Patkar, who is the founder of the anti-big dam Narmada Bachao Andolan and had fought as an AAP candidate from Mumbai North-East, said people’s movements had their limits.

“You need to enter the system to question it and maybe influence it,” Patkar said in an interview to Scroll.in. “In the past, many people entered the Congress hoping to reform it. Even George Fernandes [the former trade unionist and Socialist politician] teamed up with the BJP to get his swadeshi agenda implemented.”

But AAP seemed confused about its relationship with mass movements after elections, she said. “When people from these movements enter the electoral process, they put many things at stake," Patkar noted. "Their involvement in the party impacts their work of decades.” This relationship needs to be worked out. The party also needs to spell out its stand on issues such as development, she said.

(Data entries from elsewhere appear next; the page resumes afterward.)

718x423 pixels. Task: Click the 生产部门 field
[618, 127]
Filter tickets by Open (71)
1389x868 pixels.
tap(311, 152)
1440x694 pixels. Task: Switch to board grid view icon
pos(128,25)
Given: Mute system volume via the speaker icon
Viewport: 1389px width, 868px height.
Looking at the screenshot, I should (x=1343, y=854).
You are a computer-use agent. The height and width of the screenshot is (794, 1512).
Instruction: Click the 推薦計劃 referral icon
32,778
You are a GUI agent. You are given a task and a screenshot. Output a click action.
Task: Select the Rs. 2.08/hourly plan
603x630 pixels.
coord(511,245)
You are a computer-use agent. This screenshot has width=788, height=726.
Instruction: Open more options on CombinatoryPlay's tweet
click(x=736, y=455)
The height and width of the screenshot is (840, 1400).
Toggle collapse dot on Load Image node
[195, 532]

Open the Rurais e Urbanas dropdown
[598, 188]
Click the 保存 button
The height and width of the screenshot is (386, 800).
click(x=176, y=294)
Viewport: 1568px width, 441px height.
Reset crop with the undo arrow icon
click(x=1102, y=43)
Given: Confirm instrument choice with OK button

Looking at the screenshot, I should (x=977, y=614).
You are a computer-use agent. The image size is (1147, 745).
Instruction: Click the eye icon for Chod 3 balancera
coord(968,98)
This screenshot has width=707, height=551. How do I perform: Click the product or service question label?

“If it was a mistake to have left Delhi, it was equally a mistake to have left the rest of the country,” she said, referring to AAP’s decisions first to resign from the Delhi government after just 49 days in power and then to not contest the assembly elections in Maharashtra and Haryana.

A mistake

Despite her defeat in the Lok Sabha elections, Patkar, who continues to be an AAP member, believed the party should have contested at least a few seats in these state polls. This would have raised its vote share and boosted the fledgling organisational structure built during the general elections.

“But more than that, the ideology of AAP would have remained alive," Patkar said. "Its candidates would have raised questions about development and secularism. In its absence, a party such as the Nationalist Congress Party was seen as a secular force.”

Given APP leader Arvind Kejriwal’s decision to focus on Delhi till the next assembly elections there, what happens to the party elsewhere? Yogendra Yadav, who had contested the Lok Sabha elections in Haryana on an AAP ticket and who is now the party’s chief spokesman, set off a debate with his claim that people’s movements needed a political party as an instrument to bring about a new alternative politics.

Many instruments at hand 

Patkar challenged Yadav’s argument, saying that a political party was just one of the many instruments needed in a democracy to monitor and pressure rulers. In fact, if not elected to power, a party representing people’s movements may find its demands denied as the ruling party may see it as a rival. But this competitive politics does not figure when a people’s movement persistently raises demands. “That is how the Right to Information Act and Forest Rights Act were passed by the Congress,” said Patkar.

Given that Narendra Modi has a brute majority, and that his economic agenda contravenes what organisations in the National Alliance of People’s Movements stand for, the mood at the Pune meet was surprisingly upbeat. Speaker after speaker at the event expressed determination to fight the government. “We cannot but be hopeful,” said Patkar. “It is a question of survival. We either rejuvenate or give up. This new government has moved so fast in changing laws that we feel people will see through it."

She added, “That faith in the people has to be there. After all, people’s participation in the political process is not confined just to voting. The day after the voting, it is our raj.”